Un anno così problematico si chiude con una notizia che ha riempito di gioia tanti, e in particolare chi aderisce e anima questo Centro Studi: quella del riconoscimento della qualifica di Martire per Rosario Livatino, e della sua beatificazione, che dovrebbe avvenire entro la metà del 2021. La Chiesa anche formalmente indica nel giudice di Canicattì un modello per ogni giurista, in particolare per ogni magistrato: si completa un cammino che ha conosciuto tappe significative nel monito di S. Giovanni Paolo II nella Valle dei Templi il 13 maggio 1993 ‒ l’ordine, più che l’invio, ai mafiosi a convertirsi perché “verrà il giudizio di Dio” ‒, pochi minuti dopo aver incontrato i genitori di Livatino, e che negli ultimi mesi ha visto il discorso di Papa Francesco su Rosario nel corso dell’udienza del 29 novembre 2019 ai componenti del nostro Centro Studi, e l’omelia del card. Bassetti nella S. Messa celebrata a Roma in occasione dei 30 anni dall’omicidio, il 21 settembre 2020.

L’esperienza di Livatino è quella di un uomo per il quale la fede non è un elemento di contorno, ma al tempo stesso la ragione di vita e ciò che conferisce significato a un lavoro quale quello di giudice. La coerenza fra la fede e l’esistenza quotidiana è la radice della sua professionalità e del suo rispetto per l’altro.

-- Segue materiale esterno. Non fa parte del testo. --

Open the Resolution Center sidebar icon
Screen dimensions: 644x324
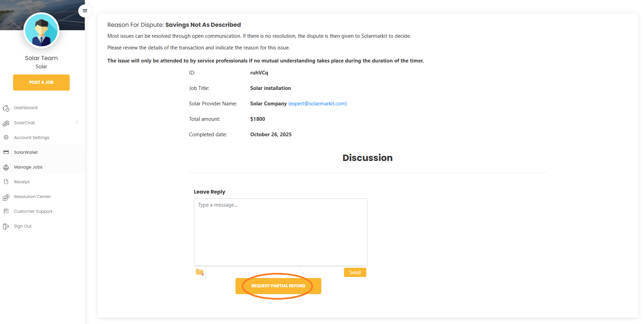(6, 197)
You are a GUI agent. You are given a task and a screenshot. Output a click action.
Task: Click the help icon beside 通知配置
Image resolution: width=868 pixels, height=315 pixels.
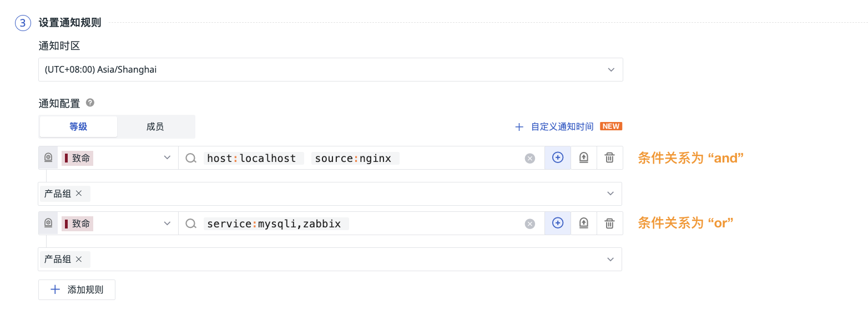tap(90, 103)
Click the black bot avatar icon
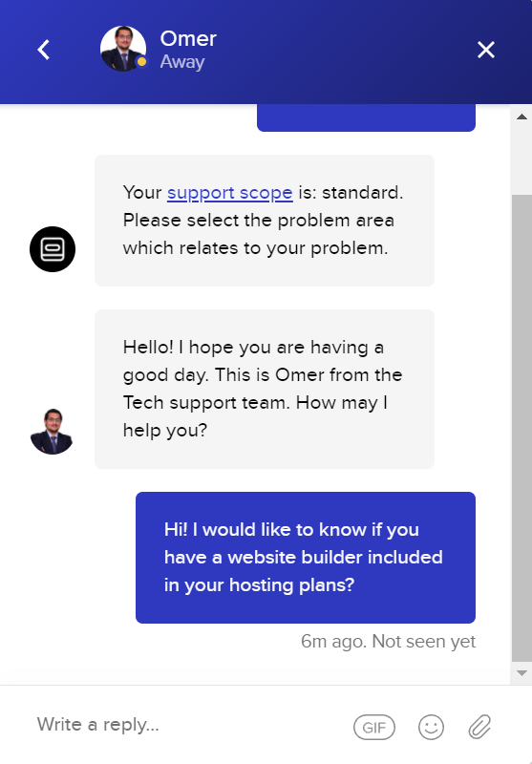Screen dimensions: 532x764 point(53,249)
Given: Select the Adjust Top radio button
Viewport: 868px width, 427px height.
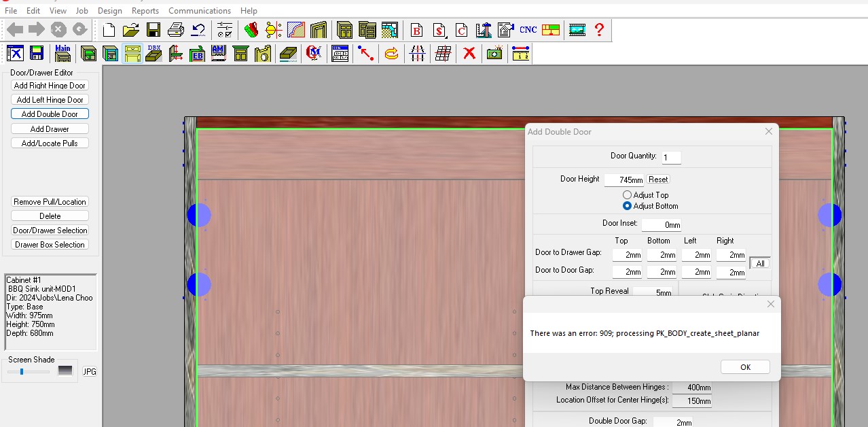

Sarebbe bello se, immaginando che la beatificazione sia l’occasione per parlare di lui in misura maggiore di quanto accaduto finora, il suo profilo non fosse manipolato o strumentalizzato, ma fosse presentato per quel che è stato realmente: un Cristiano che ogni giorno, sapendo ben distinguere le realtà temporali dalle proprie convinzioni, poneva la coscienza nelle mani di Dio, e da questo traeva coraggio e forza.

Non faremo mancare il nostro contributo in questa direzione, e intanto rivolgiamo a coloro che ci seguono il più caro augurio di un felice 2021, in Domino.